Results: Thirteen FH patients carried LDLR deleterious variants (MD group), while 41 did not (non-MD group). Over 2000 miRNAs were detected in plasma EVs, with miR-122-5p higher in FH patients compared to controls, and miR-21-5p higher in the MD group than in the non-MD group (p < 0.05). Proteomic analysis identified 300 proteins with 18 out of 38 proteins more abundant in EVs than in total plasma. Eighteen EVs-derived proteins had differential abundance in FH patients compared to control group (p < 0.05). EV levels of miR-122-5p, miR-21-5p and 12 proteins were correlated with serum lipids (p < 0.05). The integrative analysis between dysregulated miRNAs (miR-122-5p and miR-21-5p) and altered proteins (APOD, APOF, MBL2 and MASP1) from EVs identified several common pathways involved in cholesterol metabolism.

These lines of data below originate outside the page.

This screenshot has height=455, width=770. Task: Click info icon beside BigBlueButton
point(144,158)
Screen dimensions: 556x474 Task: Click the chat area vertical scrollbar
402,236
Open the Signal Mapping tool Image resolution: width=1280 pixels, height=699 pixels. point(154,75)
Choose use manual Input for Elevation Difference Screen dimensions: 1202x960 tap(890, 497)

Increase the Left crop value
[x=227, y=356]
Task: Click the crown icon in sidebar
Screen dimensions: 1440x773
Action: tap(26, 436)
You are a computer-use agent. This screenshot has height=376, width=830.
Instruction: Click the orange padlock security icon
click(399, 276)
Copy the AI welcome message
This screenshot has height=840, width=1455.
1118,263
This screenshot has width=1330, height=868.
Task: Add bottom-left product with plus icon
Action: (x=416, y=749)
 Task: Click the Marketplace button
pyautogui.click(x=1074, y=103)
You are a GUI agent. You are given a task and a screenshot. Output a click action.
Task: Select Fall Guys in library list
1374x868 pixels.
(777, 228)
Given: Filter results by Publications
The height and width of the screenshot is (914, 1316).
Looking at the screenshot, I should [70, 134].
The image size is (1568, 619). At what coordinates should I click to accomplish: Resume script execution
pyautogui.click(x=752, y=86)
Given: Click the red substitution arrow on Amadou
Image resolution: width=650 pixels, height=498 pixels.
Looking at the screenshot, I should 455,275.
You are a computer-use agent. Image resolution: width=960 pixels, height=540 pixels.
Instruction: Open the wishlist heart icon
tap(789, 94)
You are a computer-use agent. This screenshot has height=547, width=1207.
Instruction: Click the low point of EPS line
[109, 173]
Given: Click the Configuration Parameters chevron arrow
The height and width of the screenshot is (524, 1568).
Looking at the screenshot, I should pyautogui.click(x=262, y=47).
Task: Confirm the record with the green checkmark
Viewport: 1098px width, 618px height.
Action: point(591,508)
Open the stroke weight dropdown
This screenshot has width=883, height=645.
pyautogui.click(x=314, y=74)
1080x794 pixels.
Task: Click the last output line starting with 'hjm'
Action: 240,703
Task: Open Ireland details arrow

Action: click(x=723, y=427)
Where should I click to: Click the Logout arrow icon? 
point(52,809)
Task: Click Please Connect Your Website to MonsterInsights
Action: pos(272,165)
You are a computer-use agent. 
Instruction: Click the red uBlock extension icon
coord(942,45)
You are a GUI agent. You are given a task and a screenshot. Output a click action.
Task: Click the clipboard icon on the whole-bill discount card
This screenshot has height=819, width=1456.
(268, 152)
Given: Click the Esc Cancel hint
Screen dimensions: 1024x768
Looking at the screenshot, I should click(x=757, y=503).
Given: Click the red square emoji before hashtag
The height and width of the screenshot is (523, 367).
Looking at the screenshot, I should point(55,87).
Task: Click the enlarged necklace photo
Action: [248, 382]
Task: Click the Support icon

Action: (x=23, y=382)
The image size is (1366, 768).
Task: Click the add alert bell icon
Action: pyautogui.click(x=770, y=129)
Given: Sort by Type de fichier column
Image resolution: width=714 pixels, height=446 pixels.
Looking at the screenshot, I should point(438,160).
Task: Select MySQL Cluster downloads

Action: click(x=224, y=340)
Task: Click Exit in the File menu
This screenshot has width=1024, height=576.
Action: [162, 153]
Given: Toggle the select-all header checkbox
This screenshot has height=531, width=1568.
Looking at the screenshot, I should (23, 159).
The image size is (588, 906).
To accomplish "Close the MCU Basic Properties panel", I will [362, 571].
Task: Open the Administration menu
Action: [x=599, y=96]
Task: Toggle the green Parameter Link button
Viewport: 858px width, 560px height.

Conclusion: Co-regulation of plasma EVs miR-122-5p, miR-21-5p, APOD, APOF, MBL2 and MASP1 and their correlation with serum lipids suggest their involvement in impaired cholesterol metabolism and may be useful as biomarkers of FH severity.

Keywords: Extracellular vesicles; Familial hypercholesterolemia; Mass spectrometry; Proteomics; miRNAs; small RNA sequencing.